1. 経産省が打ち出した「社会人基礎力」 
 大学生の学力低下や能力不足が指摘されているが、こうした状況を反映して、2006年に「社会人基礎力」というコンセプトを最初に打ち出したのは文科省ではなく、経済産業省だった。大学生の能力低下の問題の影響を真っ先に受けるのは産業界だからだ。社会人基礎力は、「前に踏み出す力」「考え抜く力」「チームで働く力」の3つの能力と12の要素から構成される。それが、学力とは別種の、社会人としての常識や他者と働くための人間力のことを指しているのが特徴である。
 実は、社会人基礎力の問題は、先進諸国で深刻な問題として議論されており、日本での議論はむしろ遅い方だった。OECDでは汎用的コンピテンシー、米国ではWorkplace Knowhow, 英国ではコア・スキルなどと呼ばれているが、その内容は、課題解決力、コミュニケーション力、責任感、チームワークなどだ。
 日本の高等教育会もこうした風潮を受け、大学生の学習成果の課題として社会人基礎力の問題を重視するようになっている。最近では、この能力をテストによって測定する業者も出てきた。これらの論調の前提になっているのは大学が学生の社会人基礎力を育むということだ。大学生が教育の最終出口だからだろう。だが、本当に、大学が社会人基礎力を教えることができるのだろうか。

2. Teach for Japanの学生研修 
 そんな疑問を抱いている時、Teach for Japan(TFJ) の学生研修担当の入澤 充さんが訪ねてくれた。早稲田大学4年生でTFJの創設メンバーであり、学生向け研修担当責任者である。TFJは、家庭や経済的理由で学習障害を抱える子供たちに、大学生を教師として派遣するプログラムを展開しているが、Teach for Americaをモデルにしたものだ。日本では、週末に子供たちの学習指導を行う「寺子屋」プログラム(新名称はLearning for All)も足立区や葛飾区などで展開している。
 入澤氏は、寺子屋プログラムで学習指導にあたる大学生のために研修プログラムを開発している。寺子屋で学ぶ生徒には通常の授業についてゆけない者が多い。テストを行うと最初の1問でつまずいたまま50分を過ごしてしまう子供もいる。しかし、プログラム終了後には飛躍的に学力が伸びるという。IQ80と言われていたが、高校に進学し、今では学年50番になった生徒もいるという。明らかに成果が出ているのだ。

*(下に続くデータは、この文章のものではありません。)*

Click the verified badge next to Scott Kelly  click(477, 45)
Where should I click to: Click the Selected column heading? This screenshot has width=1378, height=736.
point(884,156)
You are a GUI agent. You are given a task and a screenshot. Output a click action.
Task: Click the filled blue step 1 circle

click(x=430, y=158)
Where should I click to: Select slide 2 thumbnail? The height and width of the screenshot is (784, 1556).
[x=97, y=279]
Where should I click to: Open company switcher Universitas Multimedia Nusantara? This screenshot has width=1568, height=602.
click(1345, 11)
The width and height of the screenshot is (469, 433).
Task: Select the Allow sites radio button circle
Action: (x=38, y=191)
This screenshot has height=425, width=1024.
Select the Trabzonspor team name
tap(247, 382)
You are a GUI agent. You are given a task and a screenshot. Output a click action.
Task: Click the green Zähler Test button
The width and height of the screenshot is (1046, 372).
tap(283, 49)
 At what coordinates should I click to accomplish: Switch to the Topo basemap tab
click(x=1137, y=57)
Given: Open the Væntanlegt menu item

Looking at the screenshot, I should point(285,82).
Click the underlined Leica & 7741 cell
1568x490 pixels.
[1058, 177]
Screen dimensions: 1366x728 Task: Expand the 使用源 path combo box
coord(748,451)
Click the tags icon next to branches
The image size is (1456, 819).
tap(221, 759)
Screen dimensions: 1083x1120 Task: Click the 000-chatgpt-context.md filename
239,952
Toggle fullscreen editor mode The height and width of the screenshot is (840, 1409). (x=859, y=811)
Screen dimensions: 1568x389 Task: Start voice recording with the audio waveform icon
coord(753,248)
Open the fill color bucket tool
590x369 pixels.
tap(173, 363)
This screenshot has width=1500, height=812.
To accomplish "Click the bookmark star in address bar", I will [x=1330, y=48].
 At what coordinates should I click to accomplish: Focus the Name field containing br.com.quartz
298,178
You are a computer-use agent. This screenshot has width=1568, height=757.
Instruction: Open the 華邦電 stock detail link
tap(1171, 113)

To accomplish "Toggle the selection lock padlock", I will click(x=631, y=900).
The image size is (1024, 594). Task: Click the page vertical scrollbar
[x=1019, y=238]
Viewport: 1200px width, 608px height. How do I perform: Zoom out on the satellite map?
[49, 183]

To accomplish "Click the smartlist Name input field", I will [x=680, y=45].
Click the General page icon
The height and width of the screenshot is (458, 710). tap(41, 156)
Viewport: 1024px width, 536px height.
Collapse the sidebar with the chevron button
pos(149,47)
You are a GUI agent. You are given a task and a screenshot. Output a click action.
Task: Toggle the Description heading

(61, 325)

 しかし、今回、私が関心を抱いたのは、生徒ではなく、大学生の成長だ。大学生は3か月間、寺子屋での学習指導に従事するが、計4回の研修を受ける。まず、事前研修として1日10時間の研修を2日間受ける。次に、初回の講義の翌日に10時間、中間時期に10時間、プログラム終了時に5時間の研修を受ける。かなりハードだがドロップアウトしたものは一人もいないという。

 研修の内容もユニークだ。初日は、子供たちの現状と課題について説明し、彼らの未来を切り開くこと、そのために成果を出すことを徹底的に話し合う。2日目は、子供の話にいかに耳を傾けるのか、子供が抱える問題のシグナルをどう察知するのかを学んだ上で、算数や英語で子供たちが何につまづいているのかを学ぶ。そして、指導計画の作り方、成績評価の仕方を学ぶ。これらの内容は、教授法などのテクニックというよりも、子供たちとの向かい合い方、コミュニケーションの取り方に焦点があてられている。そして、3か月のプログラム終了時には、5時間の総括のための研修を受け、学生は生徒一人ひとりについて、学力や精神面で何を獲得できたのかについて詳細のレポートを作成する。

3. 大学生の成長と共感のマネジメント
 入澤氏によれば、寺子屋で教師をつとめた大学生は確実に成長しているという。その内容として、自分の頭で考える力、努力を継続する忍耐力、課題を解決しようとする責任感などを挙げてくれた。だが、最も大きな成長の跡がみられるのは、「共感力」だという。生徒たちの言葉に耳を傾け、辛い境遇を悲しみ、成長を喜びを感じる。そんな共感の力が飛躍的に伸びているのだという。TFJでは、比較的優秀な学生が選抜されている。だが、子供たちを前に、理論や知識だけでは通用しないことを幾たびも思い知ることになるが、そうしたやりとりの中で、次第に共感の力を身に着けていっているようだ。
 毎年、50人ほどの大学生が巣立ってゆくが、昨年はマッキンゼー、アークセンチャー、BCGに8人が就職したという。将来、学校を創設すべく準備を始めた学生もいる。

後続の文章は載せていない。